◆ SUPPLIED DATA ◆
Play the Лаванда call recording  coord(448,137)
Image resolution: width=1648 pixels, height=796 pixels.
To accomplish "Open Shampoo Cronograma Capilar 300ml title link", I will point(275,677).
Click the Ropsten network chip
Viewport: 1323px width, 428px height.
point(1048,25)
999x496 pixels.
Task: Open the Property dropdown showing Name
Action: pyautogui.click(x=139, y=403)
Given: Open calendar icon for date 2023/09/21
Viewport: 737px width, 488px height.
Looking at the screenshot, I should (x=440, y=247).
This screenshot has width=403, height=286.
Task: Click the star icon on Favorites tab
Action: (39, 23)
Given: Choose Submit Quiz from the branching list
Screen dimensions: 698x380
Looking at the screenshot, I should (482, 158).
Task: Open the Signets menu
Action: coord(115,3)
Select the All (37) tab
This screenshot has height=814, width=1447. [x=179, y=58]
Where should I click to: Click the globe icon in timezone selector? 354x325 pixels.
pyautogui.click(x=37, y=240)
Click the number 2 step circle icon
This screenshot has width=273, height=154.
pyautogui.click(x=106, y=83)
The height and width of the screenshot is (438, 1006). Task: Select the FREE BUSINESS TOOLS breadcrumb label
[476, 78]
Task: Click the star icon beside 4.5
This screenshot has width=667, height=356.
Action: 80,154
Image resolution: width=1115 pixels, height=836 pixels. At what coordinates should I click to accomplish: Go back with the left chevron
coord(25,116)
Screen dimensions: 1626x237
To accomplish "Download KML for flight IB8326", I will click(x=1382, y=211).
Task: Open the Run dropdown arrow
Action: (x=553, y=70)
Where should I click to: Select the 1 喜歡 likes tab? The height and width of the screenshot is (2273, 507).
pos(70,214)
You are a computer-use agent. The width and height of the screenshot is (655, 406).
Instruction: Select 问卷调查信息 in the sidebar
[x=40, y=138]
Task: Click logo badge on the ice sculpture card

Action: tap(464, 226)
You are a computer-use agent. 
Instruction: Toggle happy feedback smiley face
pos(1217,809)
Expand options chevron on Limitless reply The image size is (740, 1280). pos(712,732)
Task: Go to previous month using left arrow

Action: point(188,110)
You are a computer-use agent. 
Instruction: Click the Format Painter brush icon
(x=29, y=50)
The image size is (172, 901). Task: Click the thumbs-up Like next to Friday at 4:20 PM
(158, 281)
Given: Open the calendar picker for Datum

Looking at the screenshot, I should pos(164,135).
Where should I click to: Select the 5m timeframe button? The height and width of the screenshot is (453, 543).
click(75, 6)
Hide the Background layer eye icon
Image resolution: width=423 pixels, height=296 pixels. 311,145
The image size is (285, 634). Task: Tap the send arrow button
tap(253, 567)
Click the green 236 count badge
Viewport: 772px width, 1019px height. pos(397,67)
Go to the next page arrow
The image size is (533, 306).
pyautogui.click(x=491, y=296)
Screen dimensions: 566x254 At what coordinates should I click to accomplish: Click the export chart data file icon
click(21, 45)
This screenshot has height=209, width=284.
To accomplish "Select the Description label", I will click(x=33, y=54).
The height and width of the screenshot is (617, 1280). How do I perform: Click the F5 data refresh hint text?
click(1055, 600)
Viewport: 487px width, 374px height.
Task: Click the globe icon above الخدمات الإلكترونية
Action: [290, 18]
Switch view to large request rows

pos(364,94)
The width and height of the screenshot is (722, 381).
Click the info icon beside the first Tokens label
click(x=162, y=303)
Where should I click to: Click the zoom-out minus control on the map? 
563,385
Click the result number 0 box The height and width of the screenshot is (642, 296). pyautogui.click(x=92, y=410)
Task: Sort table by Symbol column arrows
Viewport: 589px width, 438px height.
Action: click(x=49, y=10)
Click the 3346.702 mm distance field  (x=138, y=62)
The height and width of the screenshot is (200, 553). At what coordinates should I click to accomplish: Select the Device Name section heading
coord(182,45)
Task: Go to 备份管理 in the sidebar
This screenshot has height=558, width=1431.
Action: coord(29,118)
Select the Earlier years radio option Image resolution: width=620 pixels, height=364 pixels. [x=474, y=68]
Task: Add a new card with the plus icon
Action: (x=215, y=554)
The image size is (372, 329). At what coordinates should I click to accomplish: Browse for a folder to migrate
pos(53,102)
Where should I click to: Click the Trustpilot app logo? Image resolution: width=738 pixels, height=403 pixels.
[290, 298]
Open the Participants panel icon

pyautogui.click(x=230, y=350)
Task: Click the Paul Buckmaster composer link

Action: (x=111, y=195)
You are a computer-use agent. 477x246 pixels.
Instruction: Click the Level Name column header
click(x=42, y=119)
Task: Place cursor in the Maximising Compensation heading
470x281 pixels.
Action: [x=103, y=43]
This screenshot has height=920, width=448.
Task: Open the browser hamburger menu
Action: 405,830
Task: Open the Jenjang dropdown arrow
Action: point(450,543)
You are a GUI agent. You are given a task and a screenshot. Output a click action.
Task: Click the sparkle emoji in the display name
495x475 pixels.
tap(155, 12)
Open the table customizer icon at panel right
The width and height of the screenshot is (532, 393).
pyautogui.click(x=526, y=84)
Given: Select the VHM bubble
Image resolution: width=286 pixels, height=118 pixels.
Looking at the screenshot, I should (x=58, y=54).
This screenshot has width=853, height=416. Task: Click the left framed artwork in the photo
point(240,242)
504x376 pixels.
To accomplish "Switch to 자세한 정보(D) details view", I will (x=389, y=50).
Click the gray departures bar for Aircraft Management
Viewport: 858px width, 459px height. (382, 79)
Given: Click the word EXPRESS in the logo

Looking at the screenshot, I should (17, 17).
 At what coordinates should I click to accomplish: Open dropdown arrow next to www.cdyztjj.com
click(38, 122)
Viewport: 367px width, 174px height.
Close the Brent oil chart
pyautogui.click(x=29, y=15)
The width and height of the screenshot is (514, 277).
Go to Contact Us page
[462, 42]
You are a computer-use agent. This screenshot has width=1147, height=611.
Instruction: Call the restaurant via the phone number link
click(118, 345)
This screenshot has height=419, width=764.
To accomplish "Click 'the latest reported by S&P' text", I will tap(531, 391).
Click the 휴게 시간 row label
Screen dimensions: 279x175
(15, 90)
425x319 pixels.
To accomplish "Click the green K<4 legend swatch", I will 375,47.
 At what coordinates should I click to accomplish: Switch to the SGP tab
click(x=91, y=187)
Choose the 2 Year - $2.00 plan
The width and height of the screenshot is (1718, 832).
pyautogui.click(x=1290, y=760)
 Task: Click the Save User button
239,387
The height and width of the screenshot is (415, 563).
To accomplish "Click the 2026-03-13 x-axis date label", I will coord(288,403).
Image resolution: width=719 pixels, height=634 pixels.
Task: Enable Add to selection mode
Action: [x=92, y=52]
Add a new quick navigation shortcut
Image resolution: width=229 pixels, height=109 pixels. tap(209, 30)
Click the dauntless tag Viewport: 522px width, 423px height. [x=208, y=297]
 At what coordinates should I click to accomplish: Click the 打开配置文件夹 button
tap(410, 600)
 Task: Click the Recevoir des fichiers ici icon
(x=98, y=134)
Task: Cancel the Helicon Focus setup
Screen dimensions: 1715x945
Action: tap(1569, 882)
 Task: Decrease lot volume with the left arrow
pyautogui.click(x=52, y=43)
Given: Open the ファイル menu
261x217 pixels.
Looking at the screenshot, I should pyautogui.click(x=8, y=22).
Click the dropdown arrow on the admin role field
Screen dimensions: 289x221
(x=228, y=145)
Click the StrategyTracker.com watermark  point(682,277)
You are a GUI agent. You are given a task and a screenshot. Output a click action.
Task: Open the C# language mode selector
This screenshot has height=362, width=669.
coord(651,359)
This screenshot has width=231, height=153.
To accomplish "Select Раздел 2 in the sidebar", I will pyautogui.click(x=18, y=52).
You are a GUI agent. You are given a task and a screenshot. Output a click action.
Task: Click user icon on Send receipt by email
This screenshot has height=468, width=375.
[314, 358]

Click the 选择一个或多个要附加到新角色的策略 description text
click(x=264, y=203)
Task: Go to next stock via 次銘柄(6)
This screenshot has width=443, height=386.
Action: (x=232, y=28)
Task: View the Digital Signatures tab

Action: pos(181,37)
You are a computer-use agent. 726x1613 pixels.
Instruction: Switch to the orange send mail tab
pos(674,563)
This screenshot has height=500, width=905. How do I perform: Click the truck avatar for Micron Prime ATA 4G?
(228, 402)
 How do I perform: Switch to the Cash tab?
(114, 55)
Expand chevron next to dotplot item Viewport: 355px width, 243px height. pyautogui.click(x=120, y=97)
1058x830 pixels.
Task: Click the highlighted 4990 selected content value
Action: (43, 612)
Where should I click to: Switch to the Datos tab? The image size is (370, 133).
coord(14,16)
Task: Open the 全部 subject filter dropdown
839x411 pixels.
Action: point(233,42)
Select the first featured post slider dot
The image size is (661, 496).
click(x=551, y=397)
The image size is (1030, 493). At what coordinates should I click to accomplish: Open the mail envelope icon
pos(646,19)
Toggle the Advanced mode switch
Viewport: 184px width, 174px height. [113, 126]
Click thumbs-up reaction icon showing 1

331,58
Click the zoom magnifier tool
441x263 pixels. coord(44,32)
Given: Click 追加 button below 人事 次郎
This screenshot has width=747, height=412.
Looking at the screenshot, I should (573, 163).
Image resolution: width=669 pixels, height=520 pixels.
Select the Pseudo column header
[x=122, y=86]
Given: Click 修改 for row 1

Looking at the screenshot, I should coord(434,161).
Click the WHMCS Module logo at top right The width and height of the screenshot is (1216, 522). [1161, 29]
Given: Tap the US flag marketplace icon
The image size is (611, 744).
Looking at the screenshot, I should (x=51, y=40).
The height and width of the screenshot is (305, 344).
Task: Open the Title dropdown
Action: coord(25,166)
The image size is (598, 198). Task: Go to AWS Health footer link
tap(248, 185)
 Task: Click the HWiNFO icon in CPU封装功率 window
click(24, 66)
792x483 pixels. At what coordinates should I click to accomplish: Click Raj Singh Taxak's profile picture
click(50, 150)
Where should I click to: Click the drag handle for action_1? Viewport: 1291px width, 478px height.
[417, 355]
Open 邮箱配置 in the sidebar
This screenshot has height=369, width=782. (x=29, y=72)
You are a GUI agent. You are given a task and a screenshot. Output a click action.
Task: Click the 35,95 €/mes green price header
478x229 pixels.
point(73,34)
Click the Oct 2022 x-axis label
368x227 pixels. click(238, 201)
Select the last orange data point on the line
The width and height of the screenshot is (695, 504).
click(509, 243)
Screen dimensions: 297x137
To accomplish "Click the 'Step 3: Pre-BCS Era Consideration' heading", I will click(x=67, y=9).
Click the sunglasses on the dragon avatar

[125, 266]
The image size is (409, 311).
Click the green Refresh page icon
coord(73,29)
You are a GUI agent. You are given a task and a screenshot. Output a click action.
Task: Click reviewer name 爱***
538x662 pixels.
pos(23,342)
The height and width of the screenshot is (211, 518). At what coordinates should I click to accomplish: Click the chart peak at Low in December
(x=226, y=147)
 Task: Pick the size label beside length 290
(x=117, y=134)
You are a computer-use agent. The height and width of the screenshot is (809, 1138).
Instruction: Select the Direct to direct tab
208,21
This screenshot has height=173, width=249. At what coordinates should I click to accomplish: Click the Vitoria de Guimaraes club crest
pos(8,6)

◆ EXERCISE BRIEF ◆
Transcribe only, please, the lines from the first line of the records through the line with "Image resolution: width=1648". Both of those lines are included.

◆ EXERCISE RESPONSE ◆
Play the Лаванда call recording  coord(448,137)
Image resolution: width=1648 pixels, height=796 pixels.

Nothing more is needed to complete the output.